Could you retype exactly the line containing "Screen dimensions: 476x465" and every line after it in the data below, leaving out the pictures?
--- Extracted records ---
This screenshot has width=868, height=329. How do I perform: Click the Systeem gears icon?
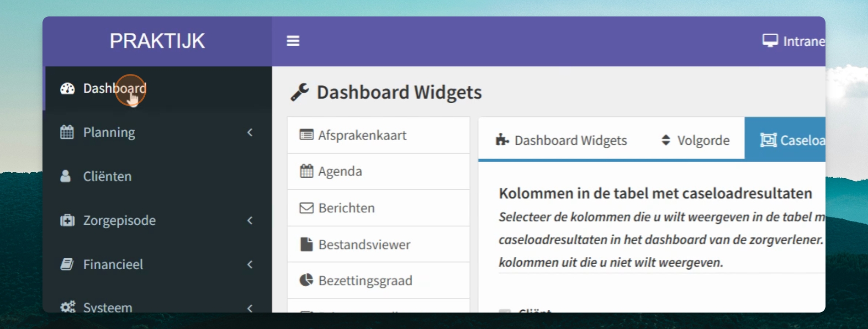point(68,307)
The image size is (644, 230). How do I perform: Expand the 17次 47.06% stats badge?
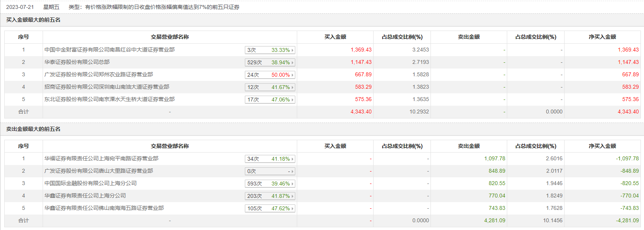[293, 100]
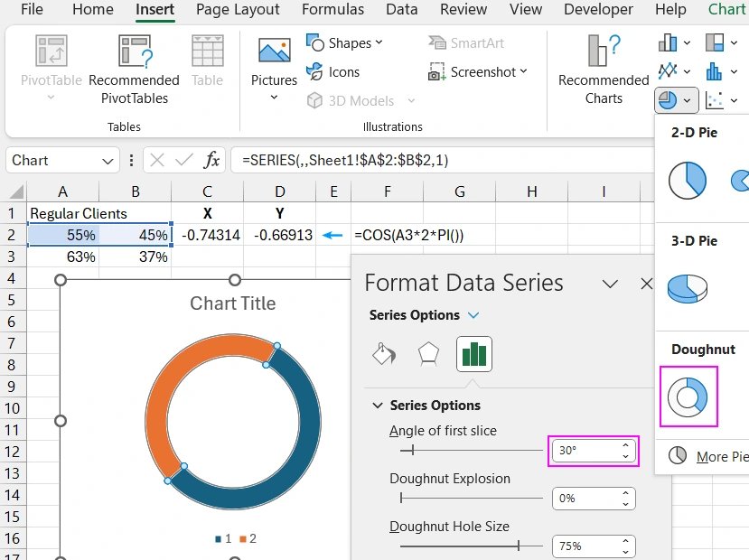Screen dimensions: 749x560
Task: Open the Insert Line chart icon
Action: [x=669, y=70]
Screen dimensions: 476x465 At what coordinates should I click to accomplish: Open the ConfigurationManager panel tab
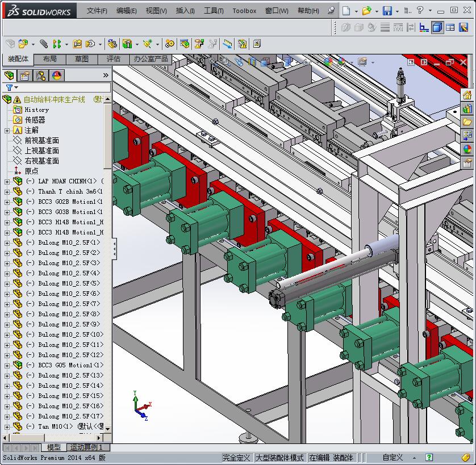tap(41, 76)
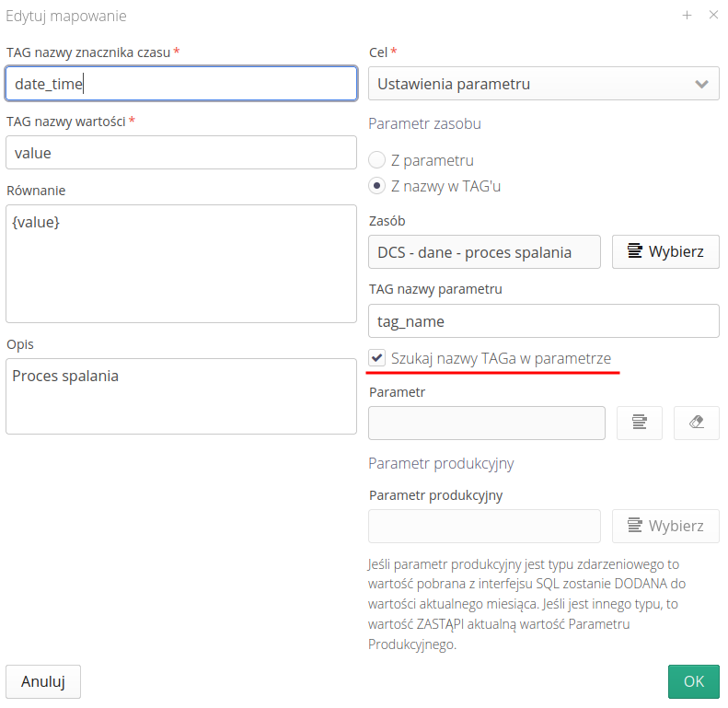
Task: Confirm changes with the OK button
Action: pyautogui.click(x=693, y=681)

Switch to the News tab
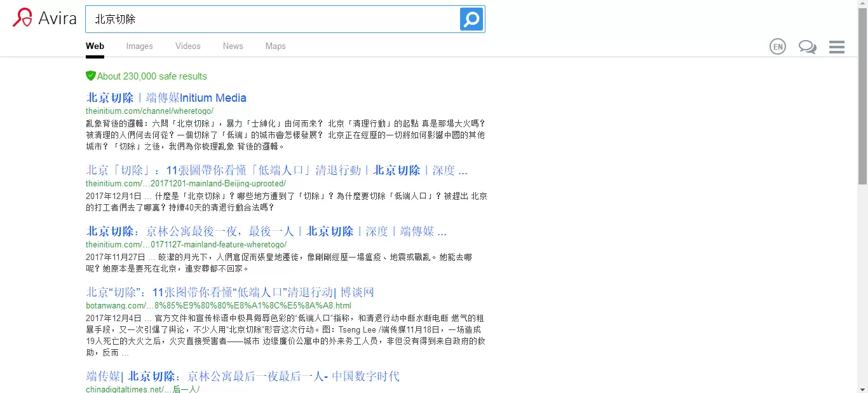(233, 46)
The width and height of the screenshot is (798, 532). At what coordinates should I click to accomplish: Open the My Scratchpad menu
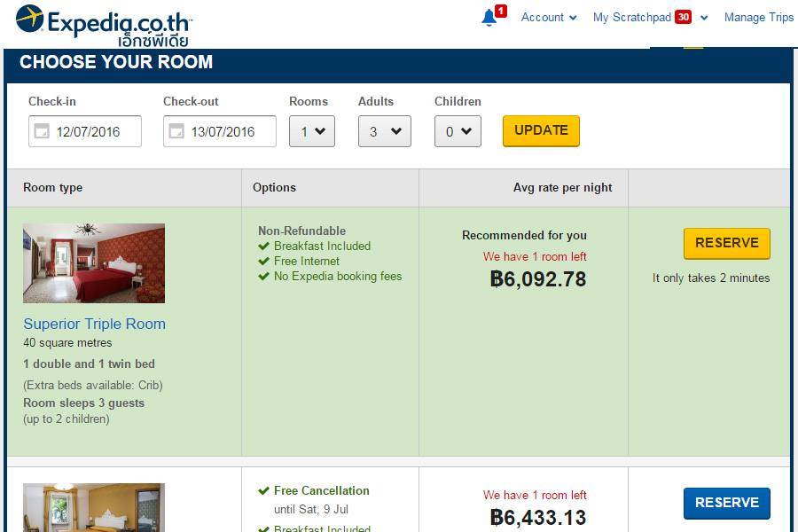point(633,17)
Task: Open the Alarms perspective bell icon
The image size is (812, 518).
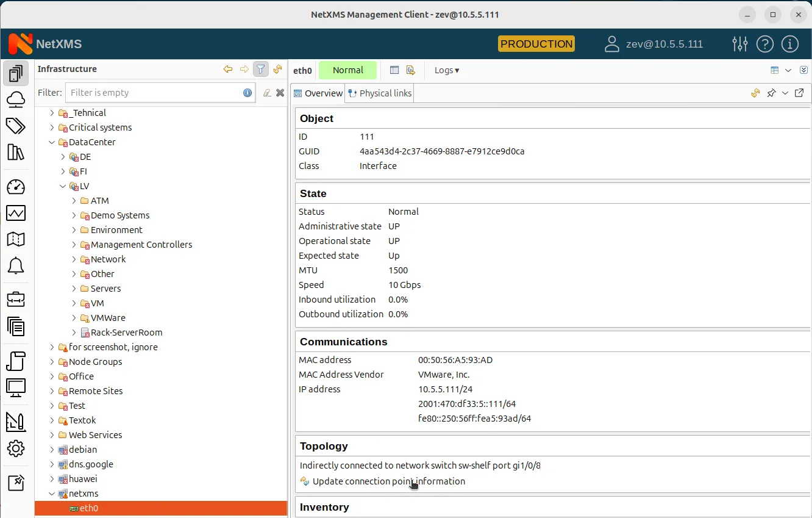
---
Task output -
Screen dimensions: 476x465 At what coordinates should I click to accomplish: Open the ConfigurationManager panel tab
tap(41, 76)
Task: Confirm changes with the OK button
Action: pyautogui.click(x=693, y=681)

Switch to the News tab
(233, 46)
The width and height of the screenshot is (798, 532). At what coordinates should I click to accomplish: Open the My Scratchpad menu
point(633,17)
Task: Open the Alarms perspective bell icon
The image size is (812, 518).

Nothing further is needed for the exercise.